Butchers slam pigmeat campaign

1 June 2000

Butchers slam pigmeat campaign

UK butchers have attacked the controversial advertising campaign promoting
British quality assured pork because they say it discriminates against them.

The National Federation of Meat & Food Traders, which represents thousands
of independent retail butchers, fears that the campaigns message that any
meat that does not carry the mark could sideline them.

An estimated 15% of British wholesalers do not comply with the Meat and
Livestock Commissions assurance scheme. Most of these are small operations
that supply independent butchers, which, according to the NFMFT, account for
20% of all UK pigmeat sales.

“Many of the small wholesalers chose not to be in the scheme because of the
costs associated with it. But if consumers get the message that they should
only look for the mark, it threatens these wholesalers and the butchers they
supply,” said NFMFT spokesman Graham Bidston.
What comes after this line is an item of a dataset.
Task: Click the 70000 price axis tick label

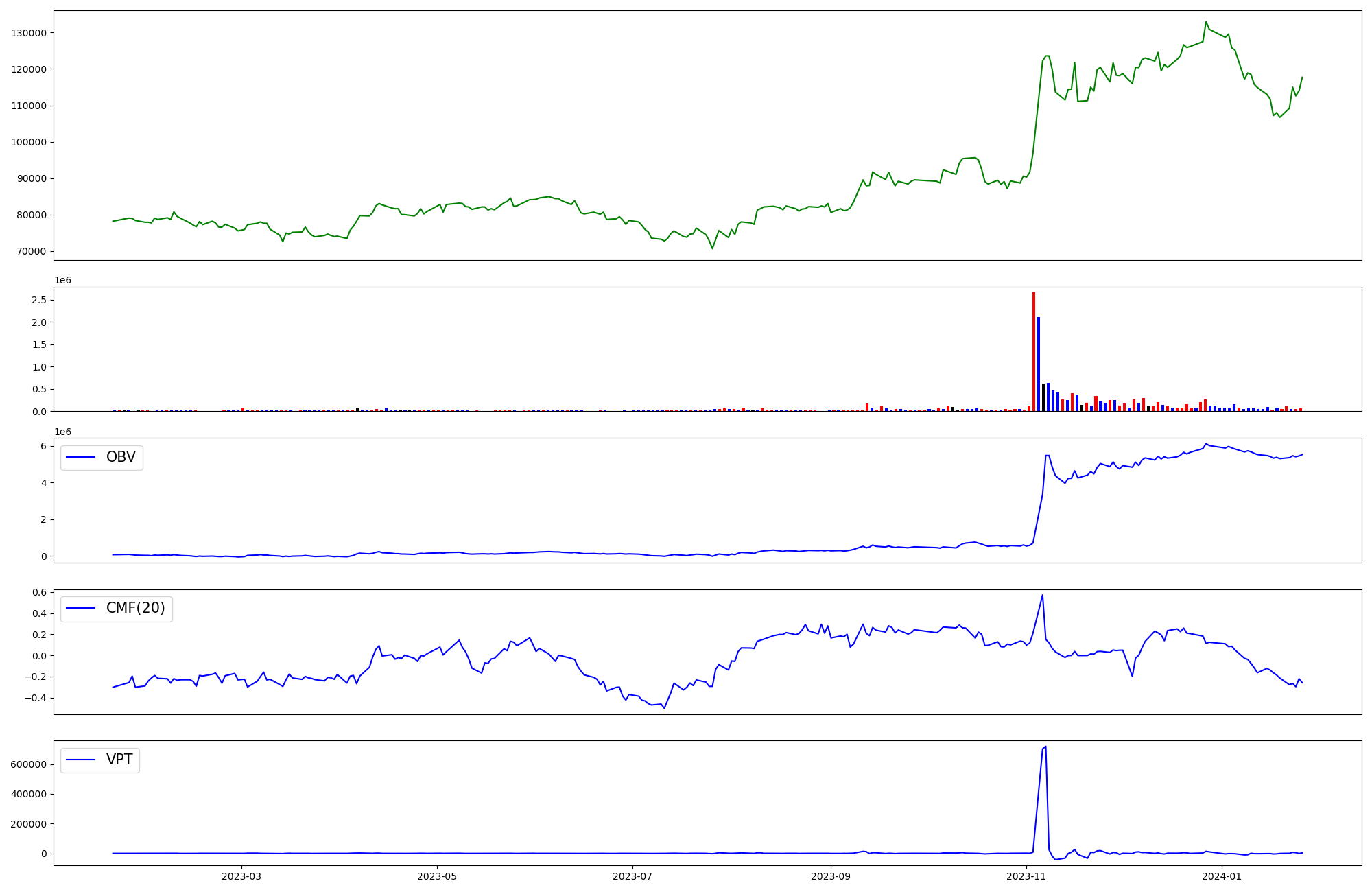Action: 32,251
The two adverts have been used to launch the 4.6m Meat and Livestock
Commission advertising campaign. They emphasise that only by buying pigmeat
carrying the mark can consumers be sure of meat from pigs not fed meat and
bonemeal and not from sows reared in confined housing.

But Mr Bidston points out British pigs that do not carry the mark
automatically comply with these standards as they are laid down by the law.

“All butchers should therefore be able to rely on supplies being of an
equivalent standard to that produced under the British Quality Assured Pork
scheme,” he said.

He said the solution for butchers is not as simple as just changing their
supplier to someone who is in the scheme.

“Butchers have built up their relationships with local suppliers over many
years. We do not want to see small butchers, wholesalers and farmers
affected by the advertising campaign.”

This criticism adds to the onslaught being waged against the campaign.
Supermarkets and processors have complained that the adverts could affect
consumption of all pork, while the Dutch and Danish pig industries have
described them as “xenophobic and inflammatory”.